Data breaches aim to exploit human error

UK businesses are being urged to rethink the way in which they strategise to counter the threat of data security breaches as criminals are increasingly looking to target staff as opposed to IT systems.

Accidental data loss occurs with worrying regularity when users store sensitive information on portable storage devices and then proceed to lose them, but now malicious parties are actively looking to exploit human error in engineering security breaches, according to RSA’s Uri Rivner.

Mr Rivner identifies a general lack of awareness amongst staff, many of whom have access to data wherever they go thanks to smartphones and laptops. He says that this makes them ripe for exploitation by criminals who can get viruses and malware onto a portable device used out of the office with relative ease.

Businesses are being forced to count on technology which cannot adequately protect them from the ever evolving threats. By targeting staff with phishing and spam campaigns, criminals can slip into a system via the back door and harvest data with little chance of being detected in the short term, according to Mr Rivner.

Mr Rivner identifies the business dilemma which means that firms cannot protect themselves from such attacks because total security would mean preventing staff from accessing internal systems remotely which would have a negative impact on productivity.
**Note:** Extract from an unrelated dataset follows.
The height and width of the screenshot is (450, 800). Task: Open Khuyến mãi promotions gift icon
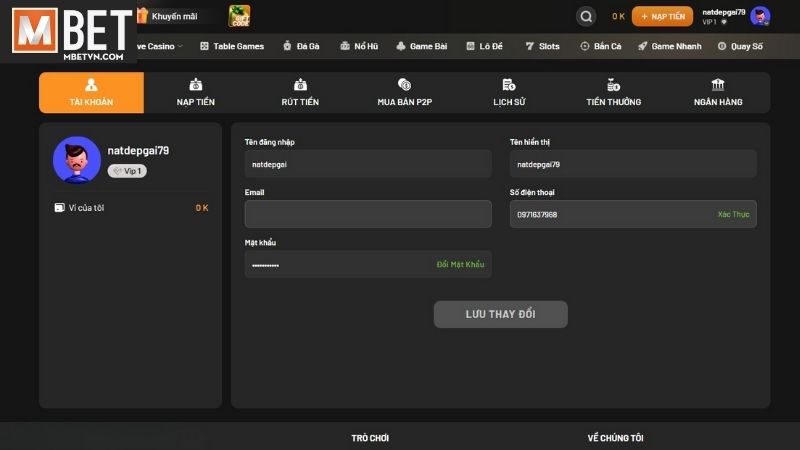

It is said that a multi-tiered approach to data loss prevention and security is the only way for businesses to cope in the current climate, with employee training playing its part alongside improved data sharing and storage technology.

Mr Rivner believes that the ability to safely share data is key to combating the criminals and is something that relatively few businesses can currently claim to adequately manage. Automating security measures may help, but he says that protection must develop organically and must possess the ability to adapt in order to match the increasing sophistication of the attacks.

Over the next ten years, Mr Rivner believes that businesses will be looking to staff in order to form their security strategies, with adequate data protection only possible if the likelihood of human error is minimised.